Overview
========

The HTTP-API user import is a system that allows applications to drive the UCS\@school import framework from remote, instead of calling a command line frontend.
A graphical users interface (a UMC module) has been created for users to start imports and read artifacts of previous import jobs.
A Python module was written to ease the use of the HTTP-API.
The UMC module uses that Python-API to access the HTTP-API.

The components participating in the HTTP-API import are on an abstract level:

* clients
* the REST (Web-API) engine
* a task scheduling/queuing system
* storage and database services
* intermediary services

Components
----------

To be more precise, let's take a look at the topology picture and go from client (left) to backend (bottom/right):

.. image:: topology.png
   :alt: Interaction of components.

#. Clients are HTTP clients. UCS\@school provides a Python-API that makes interaction with the HTTP-API comfortable. This makes the Python code the HTTP client.
#. The HTTP-API can only be accessed through HTTPS on the Primary Directory Node. The web server `Apache <https://httpd.apache.org/>`_ runs a reverse proxy for the URL path ``/api/`` (UCRV [#UCRV_URL_path_api]_). All access to that path is forwarded to Gunicorn. Apache configuration file: [#apache_conf_file]_.
#. The `Gunicorn <http://gunicorn.org/>`_ Python web application (`WSGI <https://en.wikipedia.org/wiki/Web_Server_Gateway_Interface>`_) server is listening on ``localhost`` on port ``8000`` (UCRV [#UCRV_gunicorn_port]_) for HTTP connections. Gunicorns configuration file: [#gunicorn_conf_file]_.

   #. Gunicorn starts the WSGI application returned by :py:func:`ucsschool.http_api.app.wsgi:application()`.
   #. That is the entry point for the `Django <https://www.djangoproject.com/>`_ web application framework.
   #. Django parses and routes requests to the appropriate view/controller functions.

      #. Djangos routing configuration is in [#django_routes]_ and its main configuration file is [#django_config]_. It is configured to log to [#django_logfile]_.
      #. Django uses `Django PAM <http://django-pam.readthedocs.io/en/latest/>`_ to authenticate against the local PAM stack.
      #. The `Django REST framework <http://www.django-rest-framework.org/>`_ is used to create a HTTP-API with object level authorization, model resource mapping, pagination, request validation etc.
      #. Django uses its own `ORM <https://en.wikipedia.org/wiki/Object-relational_mapping>`_ to read/store objects from/in a `PostgreSQL <https://www.postgresql.org/>`_ database. The DB and required credentials are setup in the join script [#join_script]_. When updating the data models, `DB migration <https://docs.djangoproject.com/en/1.10/topics/migrations/>`_ code can be generated to modify the database to handle the new schema.
      #. When a client creates a new ``user_import`` resource through the HTTP-API, two things happen:

         #. A new Python :py:class:`UserImport` object is created and stored by Django in the database.
         #. A new import job is scheduled for execution.

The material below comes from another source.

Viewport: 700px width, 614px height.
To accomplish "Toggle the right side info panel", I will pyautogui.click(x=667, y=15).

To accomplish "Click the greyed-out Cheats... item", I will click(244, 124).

      #. The Python :py:class:`School` and :py:class:`UserImport` objects are, what the Django REST framework maps to HTTP resources. Not all data of those objects is not stored in the database however. When accessing the log file, password file and summary file attributes, their values will be transparently read from the filesystem.

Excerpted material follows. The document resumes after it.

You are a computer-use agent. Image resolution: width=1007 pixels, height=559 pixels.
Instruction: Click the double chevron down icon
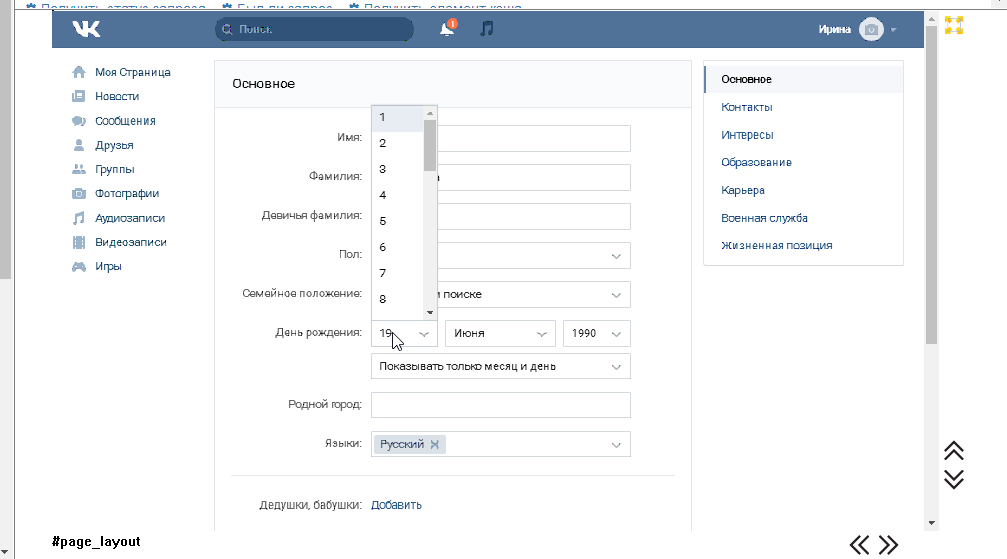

   #. When creating a new ``user_import`` resource, a new import job should be started. that happens in :py:meth:`UserImportJobSerializer.create()`. That happens, when it executes :py:func:`dry_run()` or :py:func:`import_users()` from :py:mod:`ucsschool.http_api.import_api.tasks`: it creates a new Celery task.

#. The tasks data (specifically the database ID of the :py:class:`UserImport` object) will be sent through the message queuing system `RabbitMQ <https://www.rabbitmq.com/>`_ to one of the two Celery master processes. The routing of a task into a queue is determined by :py:const:`settings.CELERY_ROUTES`.
#. A `Celery <http://www.celeryproject.org/>`_ master process will schedule the tasks execution in one of its worker processes. There are two process groups, because that allows for a different scheduling for dry-runs and real imports: dry-runs can be run 4 in parallel, but of a real import job, there must execute only one at a time. Running ``pstree -a | grep celery`` shows this:

   .. image:: celery_processes.png

#. When it's time for a task to run, it will fetch the :py:class:`UserImport` object using its database ID, and pass a function to the import framework as :py:const:`settings.progress_notification_function`. During the import, the function will be called to update the :py:attr:`result.result` attribute of its associated :py:class:`UserImport` object. The Django ORM will store that in the database. Thus, if a client continually retrieves the ``user_import`` resource, it will see the progress of the import job. The UMC import module uses this to update the progress bar.


CSV data
--------

The format of the CSV file can be configured in the same way it is done for the command line import (see `command line import manual (only german) <http://docs.software-univention.de/ucsschool-import-handbuch-4.3.html>`_).

To create an example CSV file, that works with the default configuration file for HTTP-API-imports ``user_import_http-api.json``, run ``/usr/share/ucs-school-import/scripts/ucs-school-testuser-import`` with the ``--httpapi`` argument.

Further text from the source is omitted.